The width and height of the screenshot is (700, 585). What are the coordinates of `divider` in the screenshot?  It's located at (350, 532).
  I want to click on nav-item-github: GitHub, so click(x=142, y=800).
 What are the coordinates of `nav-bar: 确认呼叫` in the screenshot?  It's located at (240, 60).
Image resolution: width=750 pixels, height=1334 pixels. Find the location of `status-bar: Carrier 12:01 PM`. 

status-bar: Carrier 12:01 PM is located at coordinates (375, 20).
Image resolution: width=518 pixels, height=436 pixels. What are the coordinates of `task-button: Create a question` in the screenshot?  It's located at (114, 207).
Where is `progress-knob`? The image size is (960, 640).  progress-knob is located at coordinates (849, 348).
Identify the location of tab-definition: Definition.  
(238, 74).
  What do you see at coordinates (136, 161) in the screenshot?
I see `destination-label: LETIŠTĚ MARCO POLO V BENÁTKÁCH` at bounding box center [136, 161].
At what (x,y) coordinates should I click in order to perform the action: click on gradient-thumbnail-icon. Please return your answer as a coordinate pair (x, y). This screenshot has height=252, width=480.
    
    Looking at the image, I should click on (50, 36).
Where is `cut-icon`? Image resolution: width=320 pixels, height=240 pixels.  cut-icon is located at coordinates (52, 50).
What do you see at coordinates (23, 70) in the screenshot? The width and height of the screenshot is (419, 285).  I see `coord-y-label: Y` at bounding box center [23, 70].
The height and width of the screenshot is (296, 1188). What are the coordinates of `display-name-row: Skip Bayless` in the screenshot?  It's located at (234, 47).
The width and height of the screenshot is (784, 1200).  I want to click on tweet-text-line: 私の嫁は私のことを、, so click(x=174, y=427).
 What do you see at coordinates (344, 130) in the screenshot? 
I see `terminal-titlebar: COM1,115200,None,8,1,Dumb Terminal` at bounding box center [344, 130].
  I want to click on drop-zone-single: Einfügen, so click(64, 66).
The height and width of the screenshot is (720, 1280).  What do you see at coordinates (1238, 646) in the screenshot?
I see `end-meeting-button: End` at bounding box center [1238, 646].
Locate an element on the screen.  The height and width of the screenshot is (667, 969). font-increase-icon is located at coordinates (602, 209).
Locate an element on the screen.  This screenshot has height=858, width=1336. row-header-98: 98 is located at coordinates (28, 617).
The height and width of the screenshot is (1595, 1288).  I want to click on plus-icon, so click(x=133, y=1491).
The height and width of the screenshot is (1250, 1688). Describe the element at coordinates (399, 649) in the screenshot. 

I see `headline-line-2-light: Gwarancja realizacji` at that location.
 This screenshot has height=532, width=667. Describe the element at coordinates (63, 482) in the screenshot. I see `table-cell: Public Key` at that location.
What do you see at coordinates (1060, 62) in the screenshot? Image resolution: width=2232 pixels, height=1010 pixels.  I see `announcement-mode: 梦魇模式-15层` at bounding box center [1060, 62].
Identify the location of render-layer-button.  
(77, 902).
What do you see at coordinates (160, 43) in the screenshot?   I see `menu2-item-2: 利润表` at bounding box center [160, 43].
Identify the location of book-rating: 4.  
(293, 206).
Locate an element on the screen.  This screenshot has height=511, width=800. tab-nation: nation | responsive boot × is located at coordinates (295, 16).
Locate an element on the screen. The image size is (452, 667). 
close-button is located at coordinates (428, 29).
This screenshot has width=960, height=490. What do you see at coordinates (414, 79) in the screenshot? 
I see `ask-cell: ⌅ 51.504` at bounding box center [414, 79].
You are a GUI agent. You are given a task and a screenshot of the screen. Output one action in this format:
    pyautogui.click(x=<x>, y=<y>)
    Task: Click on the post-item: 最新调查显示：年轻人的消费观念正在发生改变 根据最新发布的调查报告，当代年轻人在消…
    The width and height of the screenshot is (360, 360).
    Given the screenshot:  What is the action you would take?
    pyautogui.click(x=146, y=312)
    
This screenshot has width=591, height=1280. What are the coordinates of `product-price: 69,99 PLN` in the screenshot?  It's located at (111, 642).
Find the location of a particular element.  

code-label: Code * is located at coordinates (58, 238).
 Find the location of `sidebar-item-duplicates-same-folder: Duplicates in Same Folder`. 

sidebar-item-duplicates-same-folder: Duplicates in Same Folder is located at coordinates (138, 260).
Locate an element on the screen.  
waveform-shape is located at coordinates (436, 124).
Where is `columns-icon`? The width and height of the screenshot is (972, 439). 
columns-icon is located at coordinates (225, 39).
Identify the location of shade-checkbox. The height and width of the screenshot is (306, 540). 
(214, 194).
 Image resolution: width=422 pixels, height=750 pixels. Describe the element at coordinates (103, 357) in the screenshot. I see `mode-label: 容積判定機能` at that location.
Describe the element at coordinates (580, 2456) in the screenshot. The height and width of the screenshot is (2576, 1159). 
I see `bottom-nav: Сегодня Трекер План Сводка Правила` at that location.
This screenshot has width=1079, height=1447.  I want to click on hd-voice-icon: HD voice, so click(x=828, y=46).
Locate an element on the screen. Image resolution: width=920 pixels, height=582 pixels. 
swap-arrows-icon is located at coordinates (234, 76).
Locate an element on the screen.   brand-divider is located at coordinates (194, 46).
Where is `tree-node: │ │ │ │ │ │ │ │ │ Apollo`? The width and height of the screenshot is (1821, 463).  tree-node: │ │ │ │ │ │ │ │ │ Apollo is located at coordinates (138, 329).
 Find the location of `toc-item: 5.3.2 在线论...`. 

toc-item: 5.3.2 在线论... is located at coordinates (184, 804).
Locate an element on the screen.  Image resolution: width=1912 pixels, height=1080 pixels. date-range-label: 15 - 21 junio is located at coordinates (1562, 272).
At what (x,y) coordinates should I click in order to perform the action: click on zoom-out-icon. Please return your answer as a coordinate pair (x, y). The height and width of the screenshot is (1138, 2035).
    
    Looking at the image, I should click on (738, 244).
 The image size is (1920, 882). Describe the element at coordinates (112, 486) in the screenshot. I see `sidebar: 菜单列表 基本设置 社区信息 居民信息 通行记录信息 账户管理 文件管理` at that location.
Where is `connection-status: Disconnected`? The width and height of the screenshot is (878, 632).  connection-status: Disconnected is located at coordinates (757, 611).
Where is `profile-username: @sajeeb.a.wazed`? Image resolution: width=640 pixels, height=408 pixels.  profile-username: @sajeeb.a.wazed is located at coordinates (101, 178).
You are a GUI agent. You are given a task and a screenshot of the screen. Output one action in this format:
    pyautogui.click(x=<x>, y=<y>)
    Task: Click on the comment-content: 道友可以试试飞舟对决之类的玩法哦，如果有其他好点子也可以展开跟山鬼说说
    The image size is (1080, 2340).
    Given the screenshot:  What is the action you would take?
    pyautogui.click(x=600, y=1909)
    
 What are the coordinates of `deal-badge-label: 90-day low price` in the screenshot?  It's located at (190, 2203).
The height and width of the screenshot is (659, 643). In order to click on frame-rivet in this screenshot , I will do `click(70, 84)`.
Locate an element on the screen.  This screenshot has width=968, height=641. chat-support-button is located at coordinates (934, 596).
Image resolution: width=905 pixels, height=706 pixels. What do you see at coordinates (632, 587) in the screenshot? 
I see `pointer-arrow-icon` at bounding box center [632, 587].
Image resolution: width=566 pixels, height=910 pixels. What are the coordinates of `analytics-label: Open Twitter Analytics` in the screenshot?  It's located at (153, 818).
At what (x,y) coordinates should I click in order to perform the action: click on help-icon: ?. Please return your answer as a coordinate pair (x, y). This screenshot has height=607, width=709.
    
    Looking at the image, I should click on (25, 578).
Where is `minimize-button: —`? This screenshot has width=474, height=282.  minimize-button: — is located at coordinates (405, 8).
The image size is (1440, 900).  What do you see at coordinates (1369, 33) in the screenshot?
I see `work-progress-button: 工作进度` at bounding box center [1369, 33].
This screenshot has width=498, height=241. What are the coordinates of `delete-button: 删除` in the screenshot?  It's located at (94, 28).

:::::

### [ACTIVITY]
Please retype the rows word for word, from the very first one through the line containing "Image resolution: width=518", including that line.

### [TASK RESPONSE]
The width and height of the screenshot is (700, 585). What are the coordinates of `divider` in the screenshot?  It's located at (350, 532).
  I want to click on nav-item-github: GitHub, so click(x=142, y=800).
 What are the coordinates of `nav-bar: 确认呼叫` in the screenshot?  It's located at (240, 60).
Image resolution: width=750 pixels, height=1334 pixels. Find the location of `status-bar: Carrier 12:01 PM`. 

status-bar: Carrier 12:01 PM is located at coordinates (375, 20).
Image resolution: width=518 pixels, height=436 pixels. What are the coordinates of `task-button: Create a question` in the screenshot?  It's located at (114, 207).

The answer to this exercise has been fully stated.